> [PROBLEM TO SOLVE] Reproduce each of the following entries word for word, with nothing changed.

> [MATERIAL SHOWN]
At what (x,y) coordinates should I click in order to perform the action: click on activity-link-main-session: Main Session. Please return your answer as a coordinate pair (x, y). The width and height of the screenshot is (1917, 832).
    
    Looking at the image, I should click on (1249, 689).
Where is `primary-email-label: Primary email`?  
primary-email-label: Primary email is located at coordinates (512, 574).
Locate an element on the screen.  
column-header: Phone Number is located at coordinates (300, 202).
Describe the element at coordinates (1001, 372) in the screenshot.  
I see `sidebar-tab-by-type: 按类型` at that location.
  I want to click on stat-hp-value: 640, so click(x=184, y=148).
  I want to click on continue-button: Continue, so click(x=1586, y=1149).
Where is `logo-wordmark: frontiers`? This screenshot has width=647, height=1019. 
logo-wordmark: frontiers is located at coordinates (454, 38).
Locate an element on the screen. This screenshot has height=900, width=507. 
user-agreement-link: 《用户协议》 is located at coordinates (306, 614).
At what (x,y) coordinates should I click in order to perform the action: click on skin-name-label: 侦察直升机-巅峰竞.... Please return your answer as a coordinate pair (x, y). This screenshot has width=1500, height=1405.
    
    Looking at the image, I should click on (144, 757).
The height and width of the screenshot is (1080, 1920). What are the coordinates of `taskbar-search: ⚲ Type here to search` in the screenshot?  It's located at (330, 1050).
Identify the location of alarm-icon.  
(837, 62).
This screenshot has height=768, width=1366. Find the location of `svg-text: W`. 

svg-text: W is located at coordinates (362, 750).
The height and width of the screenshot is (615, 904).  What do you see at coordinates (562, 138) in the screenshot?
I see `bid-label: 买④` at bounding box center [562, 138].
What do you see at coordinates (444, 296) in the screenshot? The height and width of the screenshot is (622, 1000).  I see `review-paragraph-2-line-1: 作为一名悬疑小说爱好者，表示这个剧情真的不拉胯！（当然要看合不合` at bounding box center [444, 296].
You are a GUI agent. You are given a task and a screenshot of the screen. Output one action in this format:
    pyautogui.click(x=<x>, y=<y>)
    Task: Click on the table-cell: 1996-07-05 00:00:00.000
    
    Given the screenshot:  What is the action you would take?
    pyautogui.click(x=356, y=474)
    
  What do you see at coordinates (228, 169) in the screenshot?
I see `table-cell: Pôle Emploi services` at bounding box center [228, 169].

> [WRITTEN RESPONSE]
At what (x,y) coordinates should I click in order to perform the action: click on activity-link-main-session: Main Session. Please return your answer as a coordinate pair (x, y). The width and height of the screenshot is (1917, 832).
    
    Looking at the image, I should click on (1249, 689).
Where is `primary-email-label: Primary email`?  
primary-email-label: Primary email is located at coordinates (512, 574).
Locate an element on the screen.  
column-header: Phone Number is located at coordinates (300, 202).
Describe the element at coordinates (1001, 372) in the screenshot.  
I see `sidebar-tab-by-type: 按类型` at that location.
  I want to click on stat-hp-value: 640, so click(x=184, y=148).
  I want to click on continue-button: Continue, so click(x=1586, y=1149).
Where is `logo-wordmark: frontiers`? This screenshot has width=647, height=1019. 
logo-wordmark: frontiers is located at coordinates (454, 38).
Locate an element on the screen. This screenshot has height=900, width=507. 
user-agreement-link: 《用户协议》 is located at coordinates (306, 614).
At what (x,y) coordinates should I click in order to perform the action: click on skin-name-label: 侦察直升机-巅峰竞.... Please return your answer as a coordinate pair (x, y). This screenshot has width=1500, height=1405.
    
    Looking at the image, I should click on (144, 757).
The height and width of the screenshot is (1080, 1920). What are the coordinates of `taskbar-search: ⚲ Type here to search` in the screenshot?  It's located at (330, 1050).
Identify the location of alarm-icon.  
(837, 62).
This screenshot has height=768, width=1366. Find the location of `svg-text: W`. 

svg-text: W is located at coordinates (362, 750).
The height and width of the screenshot is (615, 904).  What do you see at coordinates (562, 138) in the screenshot?
I see `bid-label: 买④` at bounding box center [562, 138].
What do you see at coordinates (444, 296) in the screenshot? The height and width of the screenshot is (622, 1000).  I see `review-paragraph-2-line-1: 作为一名悬疑小说爱好者，表示这个剧情真的不拉胯！（当然要看合不合` at bounding box center [444, 296].
You are a GUI agent. You are given a task and a screenshot of the screen. Output one action in this format:
    pyautogui.click(x=<x>, y=<y>)
    Task: Click on the table-cell: 1996-07-05 00:00:00.000
    
    Given the screenshot:  What is the action you would take?
    pyautogui.click(x=356, y=474)
    
  What do you see at coordinates (228, 169) in the screenshot?
I see `table-cell: Pôle Emploi services` at bounding box center [228, 169].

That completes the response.